06/10/2016, 18h30 | Sala Luís de Pina
ANIM: 20 Anos (I)
Se Eu Fosse Ladrão… Roubava
de Paulo Rocha
com Isabel Ruth, Luís Miguel Cintra, Márcia Breia, Chandra Malatitch, Raquel Dias, Carla Chambel, Joana Bárcia, Miguel Moreira, Norberto Barroca
Portugal, 2012 - 87 min | M/12
A Criação com os Arquivos
Partindo da memória familiar e de material vindo da sua obra cinematográfica, Paulo Rocha revisita as suas origens e as referências maiores da sua vida e do seu cinema, numa construção complexa que é conscientemente testamental, embora só diretamente autobiográfica. O motor inicial do filme é a evocação da infância e juventude do pai do autor, em particular o sonho obsessivo deste, na altura partilhado por muitos, de emigrar para o Brasil, para onde partiu efetivamente em 1909. Mas este tema familiar cruza-se desde o início com o grande mundo da obra de Rocha, num puzzle de raccords temáticos que se dirige para dentro e para trás (a busca do centro ou da origem…) tanto quanto para fora (a constante ampliação de sentido, a identidade de um país).

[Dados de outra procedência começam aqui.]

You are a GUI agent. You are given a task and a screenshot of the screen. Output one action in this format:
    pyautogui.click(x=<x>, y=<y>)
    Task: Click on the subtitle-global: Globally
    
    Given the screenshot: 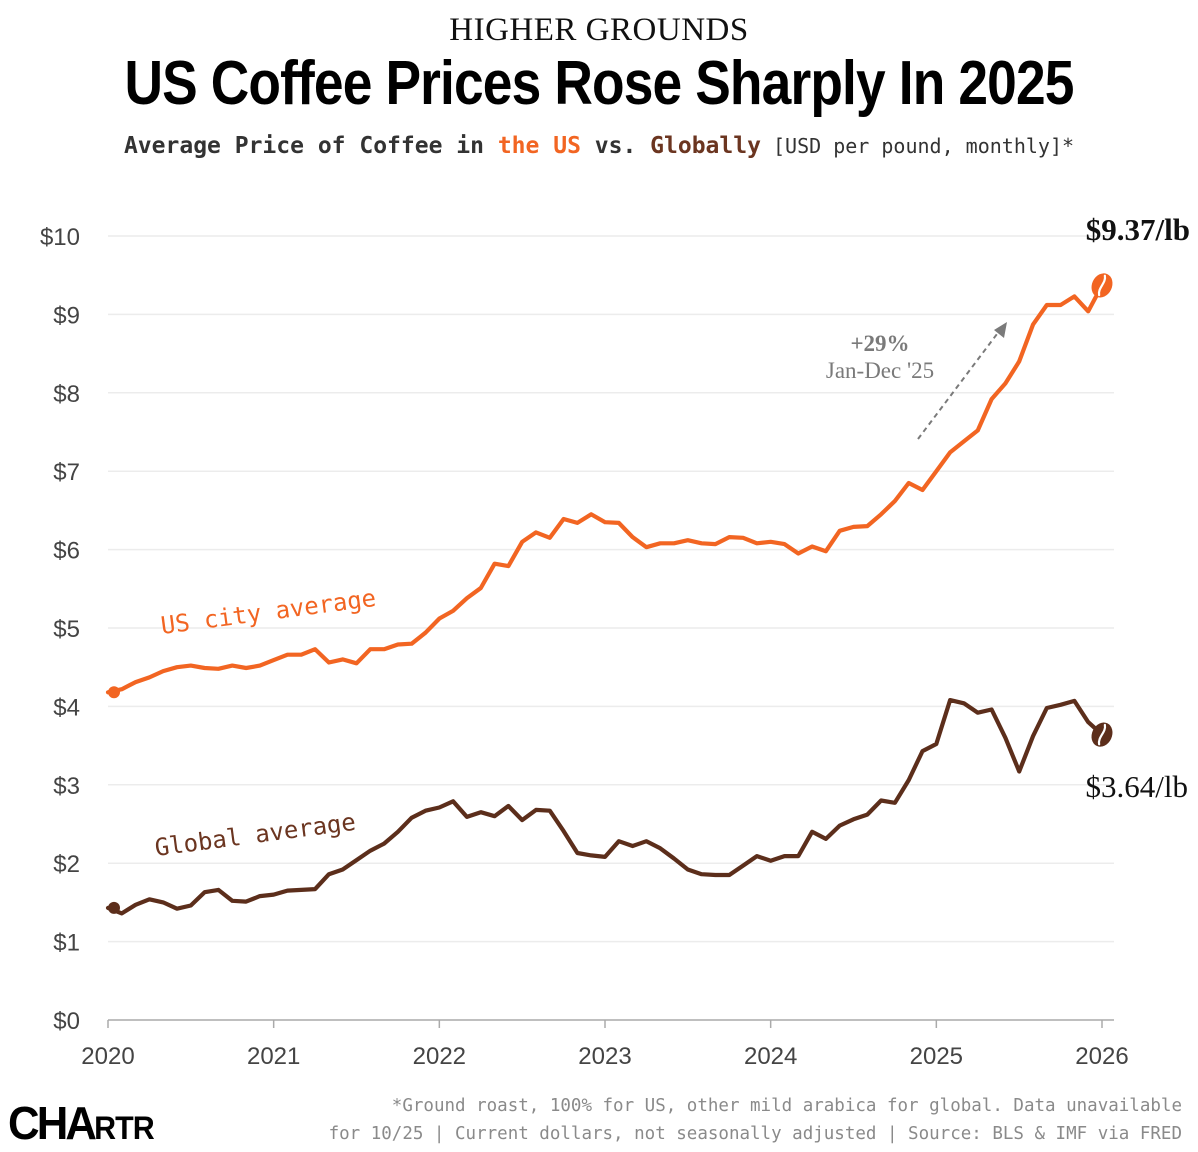 What is the action you would take?
    pyautogui.click(x=706, y=146)
    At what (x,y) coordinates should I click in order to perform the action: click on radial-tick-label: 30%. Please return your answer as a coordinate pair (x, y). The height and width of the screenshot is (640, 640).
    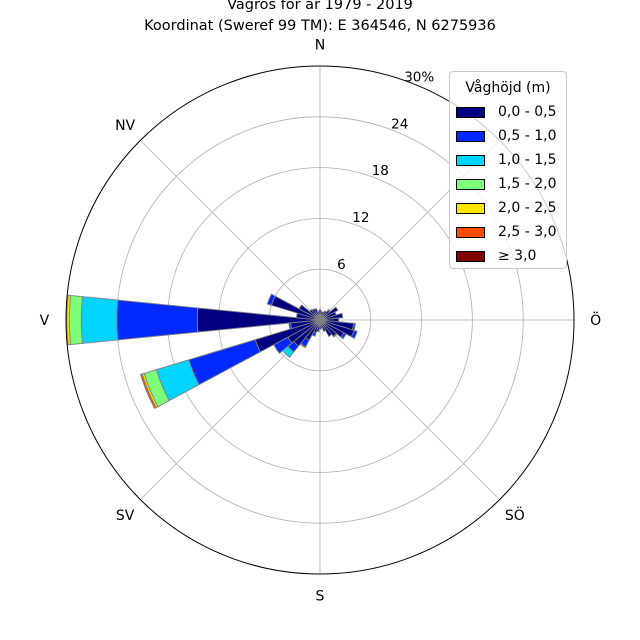
    Looking at the image, I should click on (419, 77).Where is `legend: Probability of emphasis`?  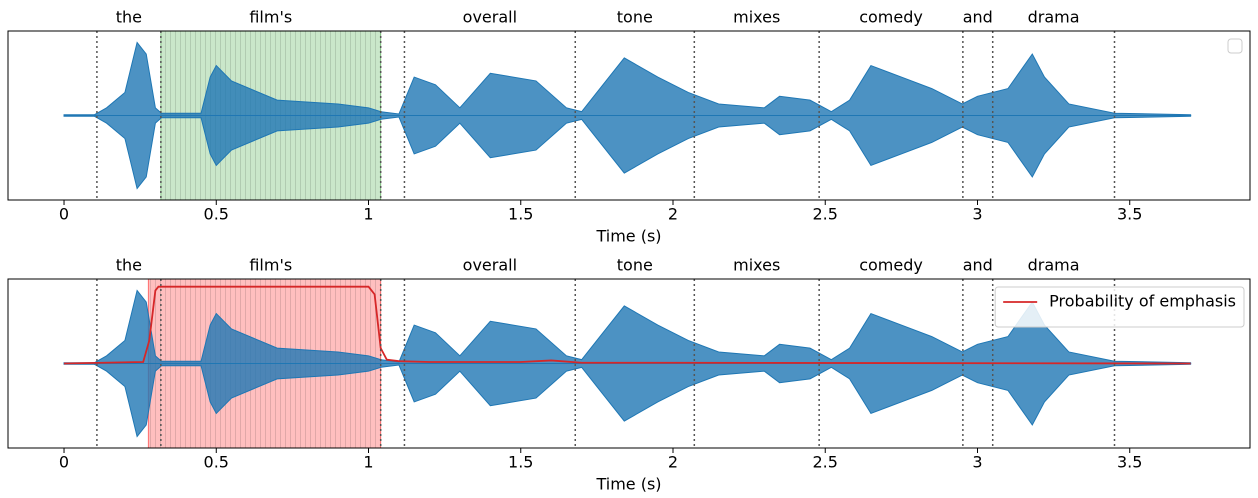 legend: Probability of emphasis is located at coordinates (1120, 307).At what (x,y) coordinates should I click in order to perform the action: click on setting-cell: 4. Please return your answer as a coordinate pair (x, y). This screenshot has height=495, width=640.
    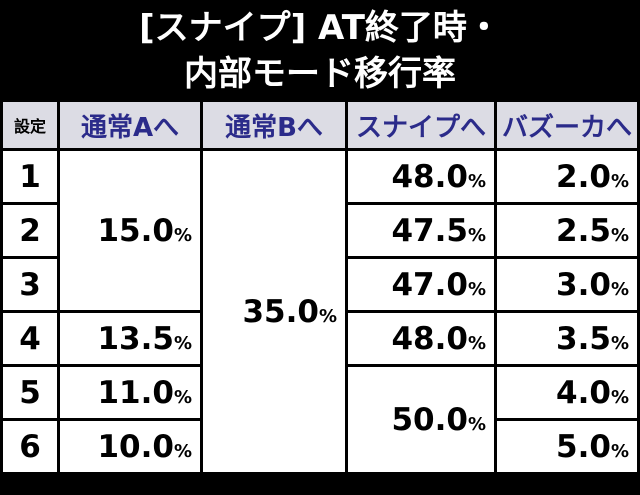
    Looking at the image, I should click on (30, 338). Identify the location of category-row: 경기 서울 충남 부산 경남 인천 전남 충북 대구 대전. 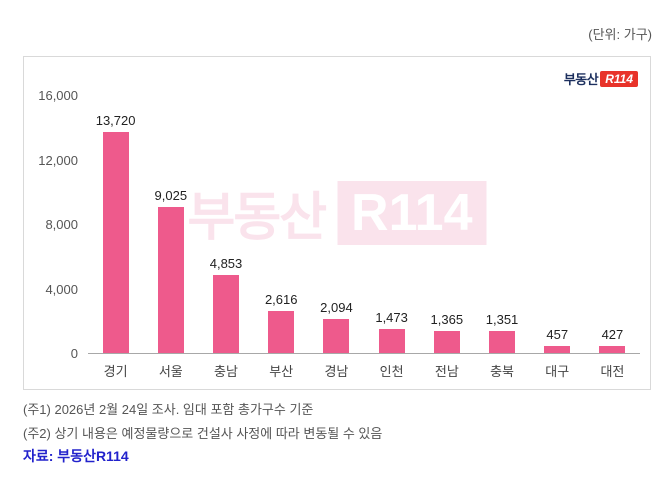
(364, 370).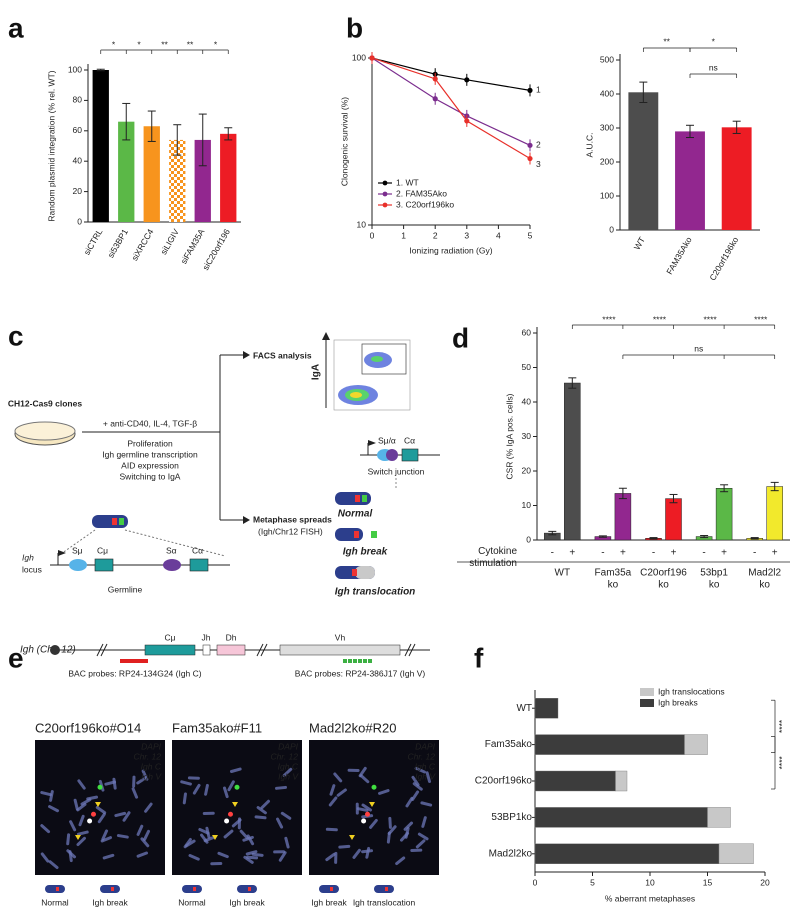 The image size is (800, 910). I want to click on channel-label: Igh V, so click(426, 776).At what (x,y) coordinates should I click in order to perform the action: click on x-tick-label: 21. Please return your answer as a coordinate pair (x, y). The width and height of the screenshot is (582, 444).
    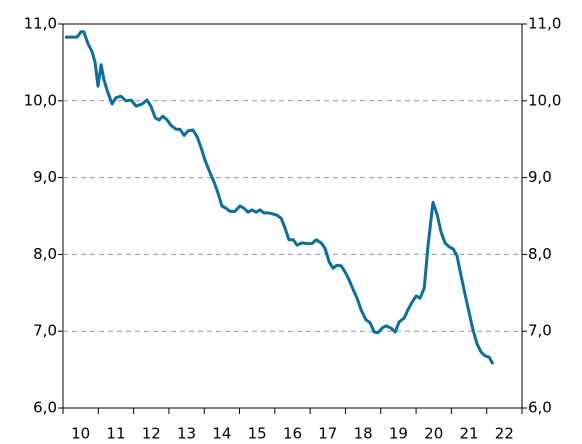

Paulo Rocha fala portanto da sua própria necessidade de partir, e da interrogação de Portugal através da distância, assim como fala da morte, mas também da doença e de um medo tornados endémicos, corrosivos de um país.
06/10/2016, 21h30 | Sala M. Félix Ribeiro
ANIM: 20 Anos (I)
Fat City
Cidade Viscosa
de John Huston
com Stacy Keach, Jeff Bridges, Candy Clark, Susan Tyrell
Estados Unidos, 1972 - 100 min
legendado eletronicamente em português | M/12
O Trabalho dos Arquivos
FAT CITY é um filme surpreendentemente moderno, parecendo ter sido feito por um jovem realizador. Com uma mise-en-scène lacónica e elíptica, que nada tem a ver com o cinema americano industrial, John Huston mostra o itinerário de dois lutadores de boxe que se cruzam, um em decadência, o outro em ascensão. Um filme pungente sobre a solidão e a derrota. Um dos pontos altos da obra de Huston. A apresentar em cópia digital do restauro da Sony Pictures Entertainment a partir da digitalização feita pelo laboratório Cineric.